----- Extracted records -----

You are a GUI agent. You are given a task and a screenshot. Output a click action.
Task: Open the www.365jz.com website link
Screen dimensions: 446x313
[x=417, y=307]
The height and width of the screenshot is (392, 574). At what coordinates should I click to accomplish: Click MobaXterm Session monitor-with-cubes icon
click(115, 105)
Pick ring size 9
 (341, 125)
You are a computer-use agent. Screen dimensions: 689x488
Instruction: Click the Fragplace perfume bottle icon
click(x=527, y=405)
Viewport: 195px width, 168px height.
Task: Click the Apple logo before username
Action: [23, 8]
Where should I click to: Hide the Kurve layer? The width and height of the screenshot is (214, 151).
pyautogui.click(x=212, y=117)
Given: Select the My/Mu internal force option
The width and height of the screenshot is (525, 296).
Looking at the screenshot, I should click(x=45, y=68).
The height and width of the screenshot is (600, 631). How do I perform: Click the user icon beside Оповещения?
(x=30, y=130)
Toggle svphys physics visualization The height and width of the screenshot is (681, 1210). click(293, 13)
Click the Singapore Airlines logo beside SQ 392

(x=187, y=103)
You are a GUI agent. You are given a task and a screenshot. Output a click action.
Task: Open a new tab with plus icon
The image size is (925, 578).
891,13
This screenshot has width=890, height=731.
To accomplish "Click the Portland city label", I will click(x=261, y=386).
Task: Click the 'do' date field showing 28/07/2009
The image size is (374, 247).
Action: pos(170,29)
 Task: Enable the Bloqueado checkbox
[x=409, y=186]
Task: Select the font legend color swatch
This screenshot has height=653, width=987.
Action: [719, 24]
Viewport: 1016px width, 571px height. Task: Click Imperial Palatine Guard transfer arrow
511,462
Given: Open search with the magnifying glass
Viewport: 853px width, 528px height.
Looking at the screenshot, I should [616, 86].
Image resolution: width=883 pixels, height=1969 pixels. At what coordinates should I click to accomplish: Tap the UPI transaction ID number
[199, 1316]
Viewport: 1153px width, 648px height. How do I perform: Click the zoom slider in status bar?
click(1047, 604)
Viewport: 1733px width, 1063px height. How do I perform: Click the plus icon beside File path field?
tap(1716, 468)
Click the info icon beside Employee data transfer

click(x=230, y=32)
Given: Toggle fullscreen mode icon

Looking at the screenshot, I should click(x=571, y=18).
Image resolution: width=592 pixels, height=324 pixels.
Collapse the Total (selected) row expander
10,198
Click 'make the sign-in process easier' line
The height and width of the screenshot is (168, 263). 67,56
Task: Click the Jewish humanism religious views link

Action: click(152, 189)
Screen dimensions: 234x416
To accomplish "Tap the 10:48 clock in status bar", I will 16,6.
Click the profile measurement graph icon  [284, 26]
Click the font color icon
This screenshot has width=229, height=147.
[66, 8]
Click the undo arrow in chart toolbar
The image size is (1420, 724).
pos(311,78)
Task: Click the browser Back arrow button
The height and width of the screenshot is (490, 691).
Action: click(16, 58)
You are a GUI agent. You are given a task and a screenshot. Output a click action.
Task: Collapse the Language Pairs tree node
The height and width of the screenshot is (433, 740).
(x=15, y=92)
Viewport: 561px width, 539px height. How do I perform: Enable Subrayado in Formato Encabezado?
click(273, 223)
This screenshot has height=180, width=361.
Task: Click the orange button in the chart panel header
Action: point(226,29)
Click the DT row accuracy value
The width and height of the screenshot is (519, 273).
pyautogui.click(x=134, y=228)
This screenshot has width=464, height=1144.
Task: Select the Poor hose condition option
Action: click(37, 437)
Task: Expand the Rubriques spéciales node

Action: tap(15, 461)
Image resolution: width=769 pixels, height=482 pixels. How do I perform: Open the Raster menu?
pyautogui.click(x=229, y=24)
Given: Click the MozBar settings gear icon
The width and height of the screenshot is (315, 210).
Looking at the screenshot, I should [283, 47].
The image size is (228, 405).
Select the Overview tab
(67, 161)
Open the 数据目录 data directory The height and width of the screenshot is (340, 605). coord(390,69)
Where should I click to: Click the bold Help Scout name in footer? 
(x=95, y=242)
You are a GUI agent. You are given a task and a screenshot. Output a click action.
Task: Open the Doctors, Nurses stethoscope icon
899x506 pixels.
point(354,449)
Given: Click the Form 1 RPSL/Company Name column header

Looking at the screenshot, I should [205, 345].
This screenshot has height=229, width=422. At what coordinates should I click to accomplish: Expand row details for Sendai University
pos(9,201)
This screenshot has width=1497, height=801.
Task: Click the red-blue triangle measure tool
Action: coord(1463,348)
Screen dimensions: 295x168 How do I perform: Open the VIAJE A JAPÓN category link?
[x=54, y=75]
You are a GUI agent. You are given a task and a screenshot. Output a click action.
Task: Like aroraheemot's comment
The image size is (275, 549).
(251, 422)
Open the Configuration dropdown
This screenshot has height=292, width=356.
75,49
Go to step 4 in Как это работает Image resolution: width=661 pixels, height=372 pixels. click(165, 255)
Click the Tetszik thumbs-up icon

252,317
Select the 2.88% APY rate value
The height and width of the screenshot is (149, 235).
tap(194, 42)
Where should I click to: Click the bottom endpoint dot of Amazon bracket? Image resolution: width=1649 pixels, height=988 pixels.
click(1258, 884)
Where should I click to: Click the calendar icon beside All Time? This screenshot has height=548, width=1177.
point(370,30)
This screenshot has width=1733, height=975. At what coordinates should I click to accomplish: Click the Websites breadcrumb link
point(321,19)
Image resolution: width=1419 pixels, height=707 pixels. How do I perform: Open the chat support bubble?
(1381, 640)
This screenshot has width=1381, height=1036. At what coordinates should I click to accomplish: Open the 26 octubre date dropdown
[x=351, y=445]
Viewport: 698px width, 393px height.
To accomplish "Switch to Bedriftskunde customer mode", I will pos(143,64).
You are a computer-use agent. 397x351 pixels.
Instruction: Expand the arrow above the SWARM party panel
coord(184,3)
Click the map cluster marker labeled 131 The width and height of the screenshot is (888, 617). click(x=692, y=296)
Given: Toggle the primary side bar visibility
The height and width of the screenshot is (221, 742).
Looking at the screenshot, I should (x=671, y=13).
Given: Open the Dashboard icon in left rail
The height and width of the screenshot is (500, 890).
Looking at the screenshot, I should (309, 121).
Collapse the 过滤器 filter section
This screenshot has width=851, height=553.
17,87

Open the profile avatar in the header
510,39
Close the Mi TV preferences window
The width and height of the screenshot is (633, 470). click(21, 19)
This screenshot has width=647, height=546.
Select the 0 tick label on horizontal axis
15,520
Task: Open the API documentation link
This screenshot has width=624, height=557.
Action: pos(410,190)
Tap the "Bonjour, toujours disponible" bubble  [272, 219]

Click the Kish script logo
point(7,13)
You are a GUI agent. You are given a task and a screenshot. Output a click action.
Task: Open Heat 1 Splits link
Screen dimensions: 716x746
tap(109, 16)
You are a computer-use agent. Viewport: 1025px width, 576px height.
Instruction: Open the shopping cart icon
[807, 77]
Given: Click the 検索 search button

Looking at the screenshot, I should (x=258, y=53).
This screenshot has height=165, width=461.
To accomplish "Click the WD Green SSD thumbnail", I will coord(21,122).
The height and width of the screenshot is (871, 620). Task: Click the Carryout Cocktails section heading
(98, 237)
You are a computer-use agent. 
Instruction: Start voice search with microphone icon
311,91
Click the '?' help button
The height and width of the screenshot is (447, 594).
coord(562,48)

-----

Arrange everything from the line containing "This screenshot has width=647, height=546." down to the line containing "Looking at the screenshot, I should (x=258, y=53).", both included, as a Markdown table with the columns Row and Line, one numbered row per line. Leave out blank lines.

## Full response
| Row | Line |
|---|---|
| 1 | This screenshot has width=647, height=546. |
| 2 | Select the 0 tick label on horizontal axis |
| 3 | 15,520 |
| 4 | Task: Open the API documentation link |
| 5 | This screenshot has width=624, height=557. |
| 6 | Action: pos(410,190) |
| 7 | Tap the "Bonjour, toujours disponible" bubble  [272, 219] |
| 8 | Click the Kish script logo |
| 9 | point(7,13) |
| 10 | You are a GUI agent. You are given a task and a screenshot. Output a click action. |
| 11 | Task: Open Heat 1 Splits link |
| 12 | Screen dimensions: 716x746 |
| 13 | tap(109, 16) |
| 14 | You are a computer-use agent. Viewport: 1025px width, 576px height. |
| 15 | Instruction: Open the shopping cart icon |
| 16 | [807, 77] |
| 17 | Given: Click the 検索 search button |
| 18 | Looking at the screenshot, I should (x=258, y=53). |